Tinder Security Flaw May Lead to Potential Spying


Are you fond of Tinder? Well, you might want to check this out!

Tinder, a mobile dating app where you can find your destiny in just a click! But are you really sure that your safe with the information your posting on your profile? Let’s find out!

There’s this basic security measure that’s missing in this top dating app and could lead to embarrassment. People might see who your potential matches, along with whether you swipe left or right, a security firm has found.

This flaw was discovered by researchers from Checkmarx, a security firm. The company said that it may come from the Tinder’s decision not to use HyperText Transfer Protocol Secure or HTTPS. That is in encrypting photos on its iOS and Android apps.

Websites that uses HTTPS instead of using only HyperText Transfer Protocol or HTTP, encrypt communications between the user’s browsers or app and web server.

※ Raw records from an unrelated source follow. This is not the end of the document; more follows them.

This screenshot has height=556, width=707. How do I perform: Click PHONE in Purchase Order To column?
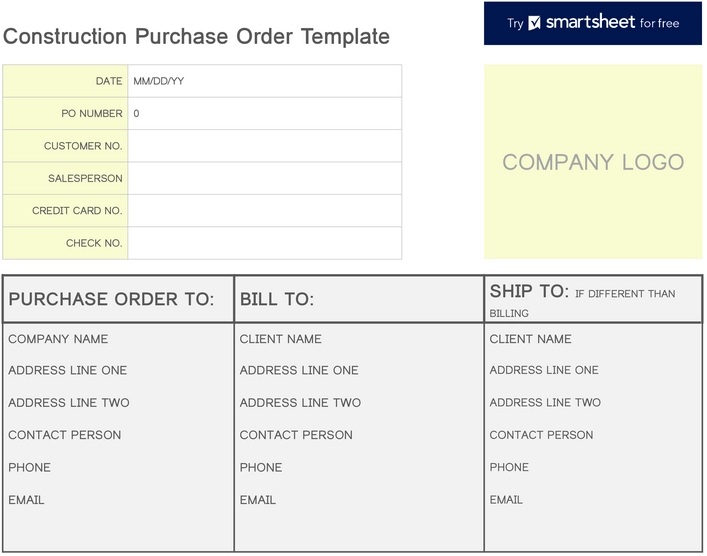click(x=29, y=467)
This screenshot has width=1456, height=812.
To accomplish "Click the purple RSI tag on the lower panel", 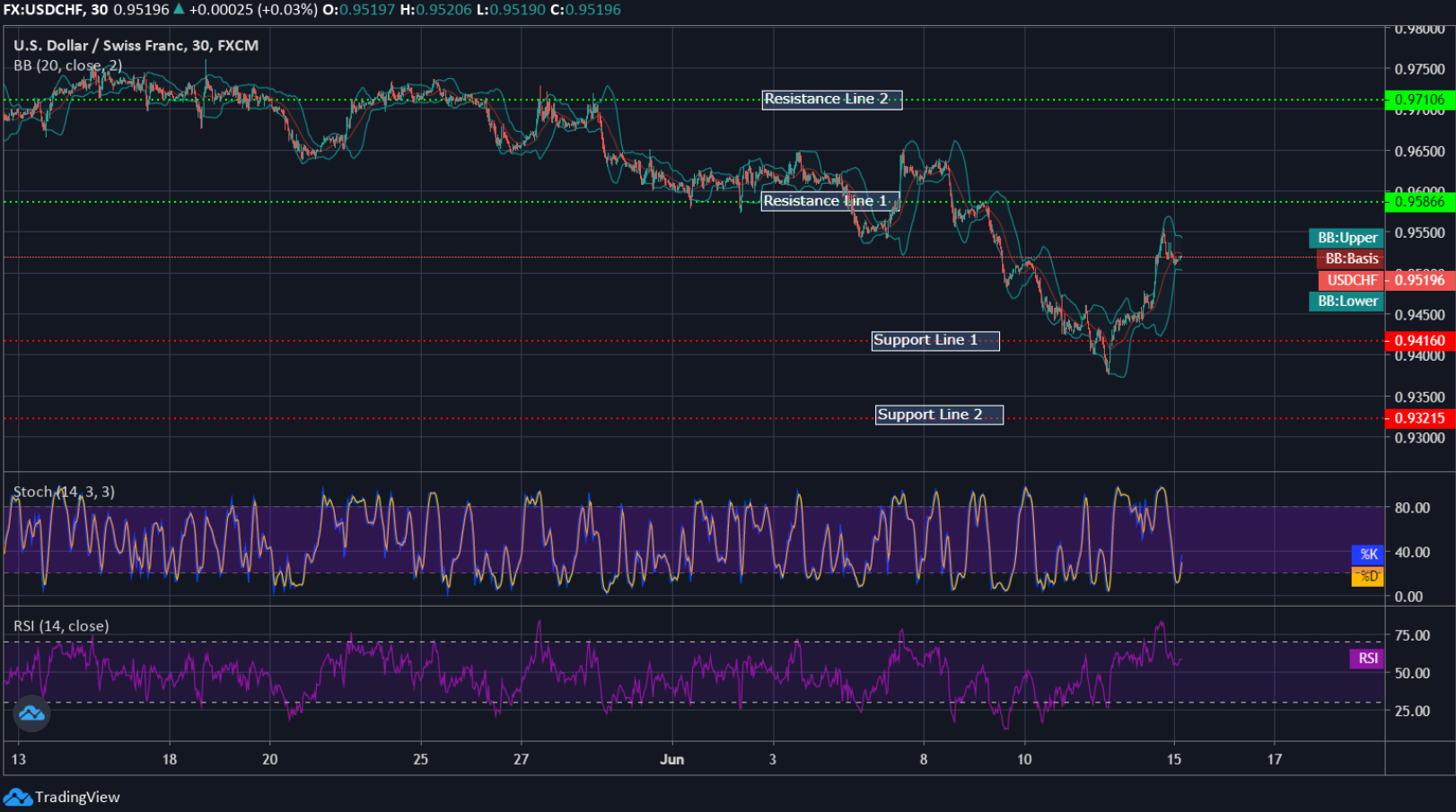I will coord(1367,659).
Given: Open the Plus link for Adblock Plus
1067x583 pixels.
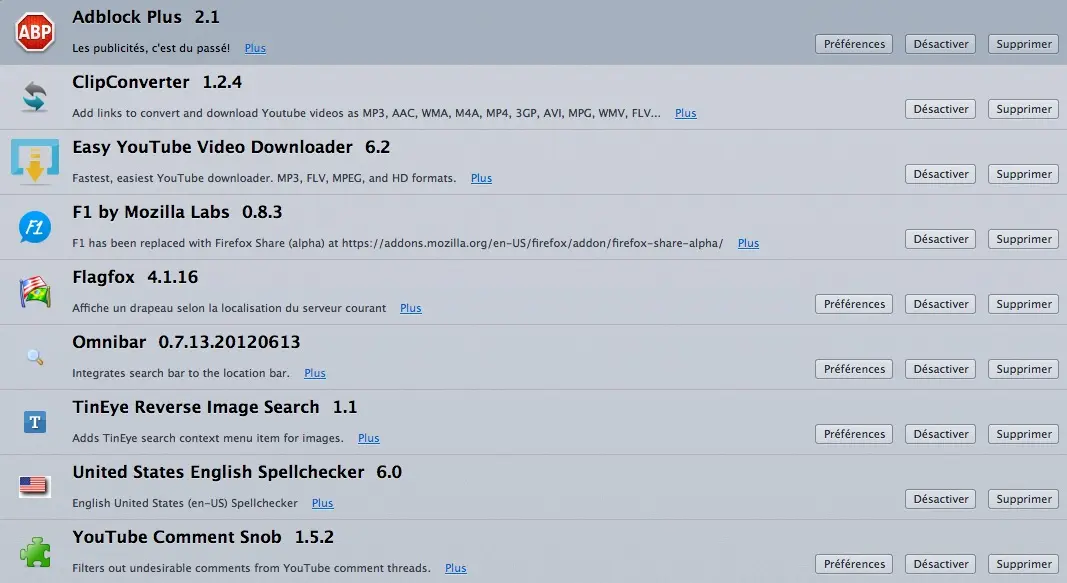Looking at the screenshot, I should (x=254, y=47).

With the help of this, important information is protected against hackers and eavesdroppers.

It’s alarming because photos that are not encrypted may lead eavesdroppers using the same Wi-Fi connection to see your profile. Also, they might able to see your potential matches and the photos you uploaded. And the worst scenario, hackers may put images and malicious content into the app feed.

Lacking of encryption may lose sense of privacy whether it is in your house or office. Although passwords and sensitive data are not leaked but this may cause a potential blackmail, researchers said.

A Tinder spokesperson said in an email that they knew about the missing encryption. They added that the photos are publicly available to anyone who uses Tinder. The company said that its desktop and mobile web platforms already encrypt images, and they’re working them in the app.
Erez Yalon, manager of application security research at Checkmarx said that Tinder should fix this problem to prevent potential spying. He already reported the issue to Tinder in mid-November last year.

The security firm created an app called Tinder Drift to demonstrate a potential spying scenario.